Fifty-six percent of organizations depend on distributors, resellers, referral partners or other indirect sales companies to expand their market reach.
The research is pretty clear: while there are challenges to closer collaboration, the benefits that can be achieved by partnering with your suppliers — and suppliers with their customers — are enormous. Closer collaboration and communication improves efficiency. Partnerships not only spur innovation, but make it happen faster. Other benefits include faster time to market, improved quality, reduced risk, and enhanced employee satisfaction.
How do you achieve those benefits?
Step #1: Ensure Internal Support is Aligned.

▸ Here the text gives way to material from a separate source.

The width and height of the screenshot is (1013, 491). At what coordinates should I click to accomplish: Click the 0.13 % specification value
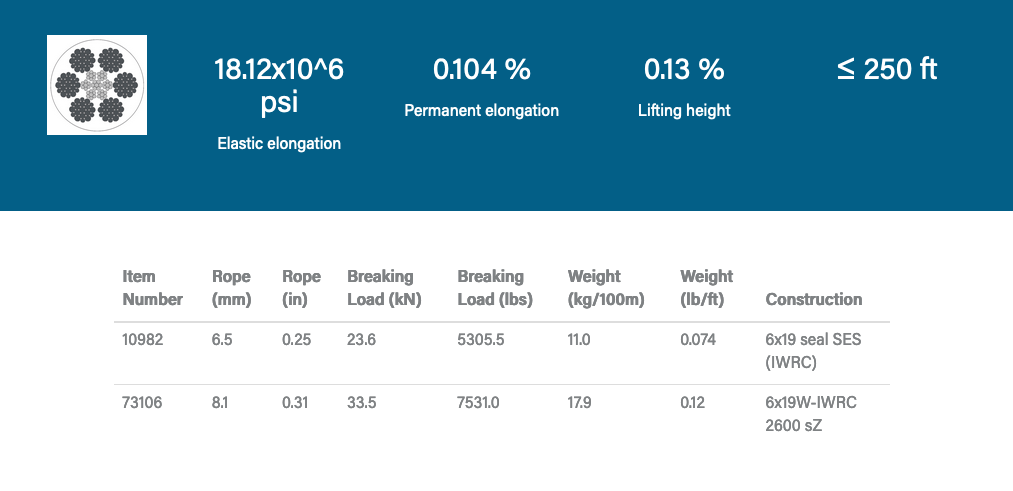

To get more sales from their distributors, most companies think they just need to find better partners. The reality?Truly growing distributor/indirect sales requires most companies to re-look at their internal relationships and processes.
To support distributors effectively, companies need help from many internal team members. Your channel manager can find the perfect partner, but all of that work will be minimized if shipping and logistics consistently late or short-ships products, if customer service is rude or unresponsive, or if marketing fails to provide timely or useful collateral.

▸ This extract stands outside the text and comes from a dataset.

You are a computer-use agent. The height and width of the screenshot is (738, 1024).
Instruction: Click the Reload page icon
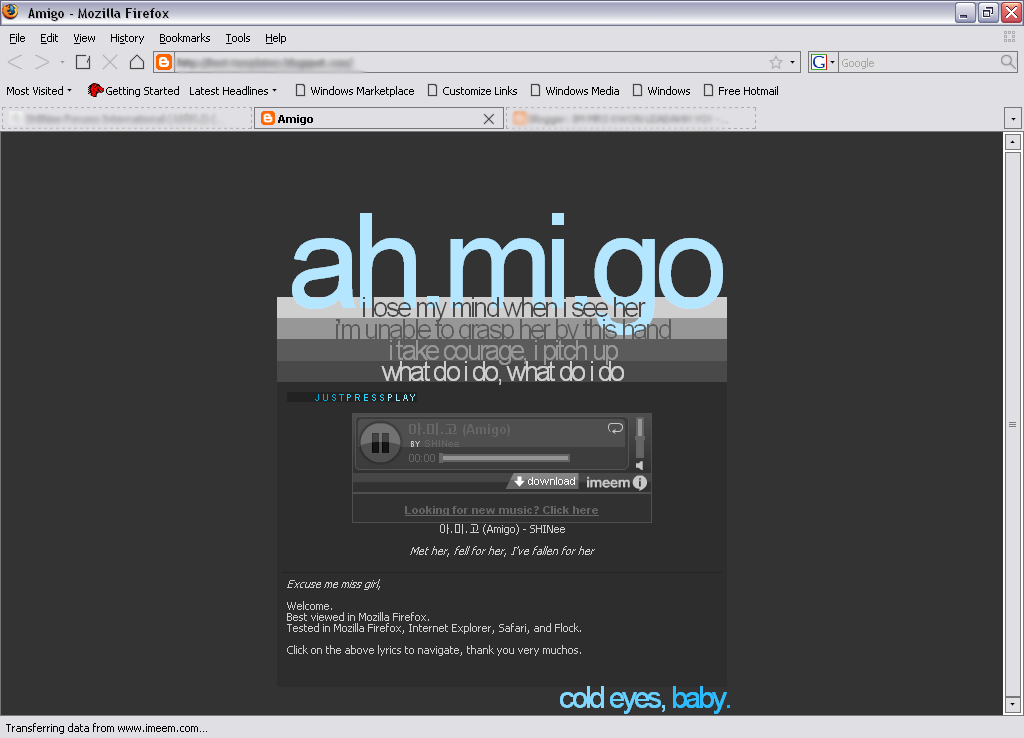tap(83, 62)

In addition, distributors — like all external partners — are very smart. If a company’s internal team isn’t aligned, partners are quick to find the chinks and play departments and individuals off against each other.
Step #2: Find the Right Partners.
Make sure you partner with the right distributors, and that both you and they are crystal clear about why you are partnering. To help ensure a good partnership fit, look first to cultural fit. Recent research indicates that 50% of all company execs admit that their company’s culture — either too much pride in ownership, or a “not invented here” syndrome — hinders partner collaboration.

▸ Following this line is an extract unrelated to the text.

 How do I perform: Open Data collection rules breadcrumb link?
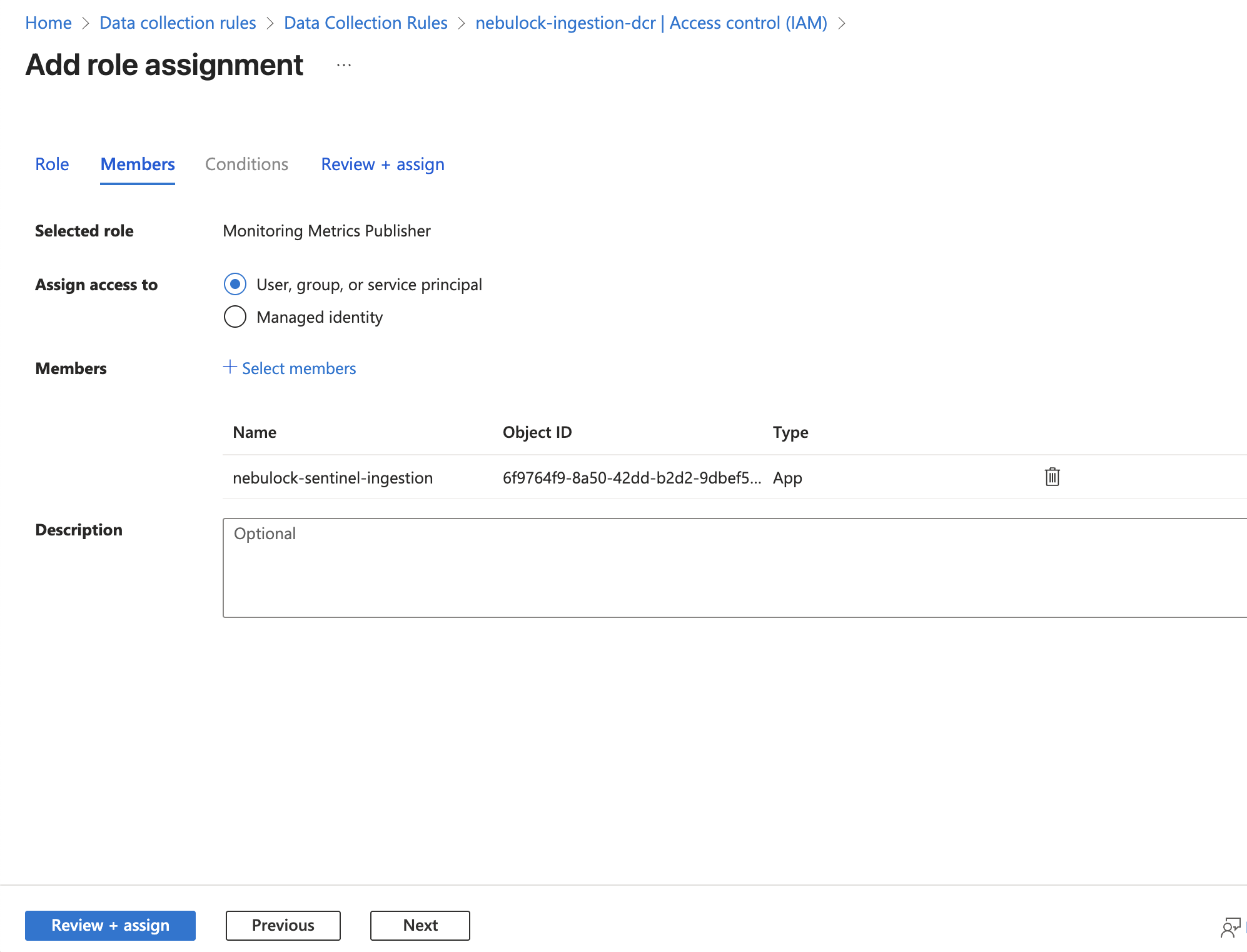[178, 23]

To better align company cultures, changes in leadership style, company change management processes, and even incentives may be needed. Leaders must espouse and actively promote the value of partnering, as well as encourage skill development and other resources to facilitate active partnering.
Step #3: Create a Partner Support Ecosystem.
This piece involves a 2-pronged approach. First, you must identify your key distributors/indirect channel partners, and focus your energies on them. All too many companies treat all their distributors the same, but all are not equally critical to meeting your company’s objectives. For your strategic distributors, develop metrics and protocols. Devise early warning systems to prevent distributor failures. Be rigorous not only in applying metrics, but also in honestly evaluating the relationship: what is working, and what is not? And make sure both companies are devoting sufficient resources to making the partnership work.
The second part involves making sure you clearly understand what motivates and drives those key distributor partners. Find ways to “walk a mile” in each others’ shoes. Make sure open and honest dialogue is encouraged and exchanged frequently. How do we each feel about the partnership and what we’re getting from it?